Le procès du réseau des Authentic sisters s’est ouvert lundi à Paris. Seize personnes, dont onze femmes, sont jugées pour traite d'êtres humains et proxénétisme aggravé. Elles sont accusées d’avoir recruté au Nigeria des jeunes femmes en leur faisant miroiter des études et des emplois en France pour ensuite les forcer à se prostituer.

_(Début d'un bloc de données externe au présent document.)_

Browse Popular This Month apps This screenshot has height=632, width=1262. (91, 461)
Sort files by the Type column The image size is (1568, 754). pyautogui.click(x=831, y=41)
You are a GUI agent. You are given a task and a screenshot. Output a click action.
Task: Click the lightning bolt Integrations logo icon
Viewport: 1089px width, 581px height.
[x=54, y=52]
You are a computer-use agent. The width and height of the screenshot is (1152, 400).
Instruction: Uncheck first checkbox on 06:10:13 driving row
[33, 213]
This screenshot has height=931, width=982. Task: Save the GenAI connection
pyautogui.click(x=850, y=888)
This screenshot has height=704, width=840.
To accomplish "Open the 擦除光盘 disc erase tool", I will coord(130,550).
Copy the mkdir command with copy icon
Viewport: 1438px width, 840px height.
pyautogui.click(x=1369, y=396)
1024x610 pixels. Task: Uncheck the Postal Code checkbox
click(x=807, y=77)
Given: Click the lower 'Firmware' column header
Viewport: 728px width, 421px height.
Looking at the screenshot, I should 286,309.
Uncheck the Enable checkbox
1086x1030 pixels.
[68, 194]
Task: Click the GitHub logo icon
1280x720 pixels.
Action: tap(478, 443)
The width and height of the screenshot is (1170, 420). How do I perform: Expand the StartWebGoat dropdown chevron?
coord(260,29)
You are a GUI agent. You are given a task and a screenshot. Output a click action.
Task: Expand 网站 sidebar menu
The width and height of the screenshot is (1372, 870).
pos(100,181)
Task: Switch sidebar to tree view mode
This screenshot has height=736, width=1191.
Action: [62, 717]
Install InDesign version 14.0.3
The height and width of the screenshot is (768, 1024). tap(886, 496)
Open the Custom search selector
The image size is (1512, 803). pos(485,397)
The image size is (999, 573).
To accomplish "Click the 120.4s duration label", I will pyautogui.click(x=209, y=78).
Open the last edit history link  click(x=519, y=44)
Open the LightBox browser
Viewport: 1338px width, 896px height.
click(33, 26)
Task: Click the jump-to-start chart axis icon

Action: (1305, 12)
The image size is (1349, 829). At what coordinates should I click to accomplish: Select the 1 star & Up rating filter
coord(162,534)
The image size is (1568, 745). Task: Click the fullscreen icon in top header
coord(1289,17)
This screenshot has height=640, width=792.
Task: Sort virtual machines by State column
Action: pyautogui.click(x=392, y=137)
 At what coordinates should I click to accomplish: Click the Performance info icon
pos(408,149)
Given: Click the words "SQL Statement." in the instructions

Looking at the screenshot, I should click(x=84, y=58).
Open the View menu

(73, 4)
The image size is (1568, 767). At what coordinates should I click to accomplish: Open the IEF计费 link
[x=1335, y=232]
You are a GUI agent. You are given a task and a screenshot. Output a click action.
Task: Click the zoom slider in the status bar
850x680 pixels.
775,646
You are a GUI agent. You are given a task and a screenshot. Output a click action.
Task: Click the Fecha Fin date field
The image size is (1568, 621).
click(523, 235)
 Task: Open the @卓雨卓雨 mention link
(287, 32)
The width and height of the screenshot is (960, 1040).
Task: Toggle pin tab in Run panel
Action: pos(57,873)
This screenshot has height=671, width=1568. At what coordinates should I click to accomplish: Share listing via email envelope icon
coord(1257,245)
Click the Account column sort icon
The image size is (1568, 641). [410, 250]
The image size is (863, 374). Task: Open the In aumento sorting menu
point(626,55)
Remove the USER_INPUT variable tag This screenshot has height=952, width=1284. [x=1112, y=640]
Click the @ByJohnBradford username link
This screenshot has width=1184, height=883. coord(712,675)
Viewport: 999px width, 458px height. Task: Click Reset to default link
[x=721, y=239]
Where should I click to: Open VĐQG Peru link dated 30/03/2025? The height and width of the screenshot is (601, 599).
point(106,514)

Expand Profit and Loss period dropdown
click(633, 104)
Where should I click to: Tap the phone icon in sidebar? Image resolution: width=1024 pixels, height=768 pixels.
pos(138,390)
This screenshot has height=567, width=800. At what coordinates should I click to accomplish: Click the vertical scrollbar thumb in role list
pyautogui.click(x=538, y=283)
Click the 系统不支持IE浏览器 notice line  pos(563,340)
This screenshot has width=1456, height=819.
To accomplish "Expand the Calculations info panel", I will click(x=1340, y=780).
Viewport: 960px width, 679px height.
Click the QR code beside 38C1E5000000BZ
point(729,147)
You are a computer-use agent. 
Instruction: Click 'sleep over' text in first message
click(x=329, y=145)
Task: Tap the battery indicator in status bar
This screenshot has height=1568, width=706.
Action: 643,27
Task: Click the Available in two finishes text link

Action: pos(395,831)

Il y a une grande majorité de femmes sur le banc des accusés dans le procès des Authentic sisters. Onze femmes et cinq hommes comparaissent depuis lundi 14 mai devant le tribunal correctionnel de Paris pour traite d'êtres humains et proxénétisme aggravé. Leur procès doit durer jusqu’au 30 mai.

Ils sont soupçonnés d’avoir fait venir illégalement en France de jeunes Nigérianes et de les avoir forcées à se prostituer, entre 2013 et 2016. Selon les enquêteurs de la brigade de répression du proxénétisme (BRP), une cinquantaine de femmes auraient été victimes de ce réseau, dont des mineures.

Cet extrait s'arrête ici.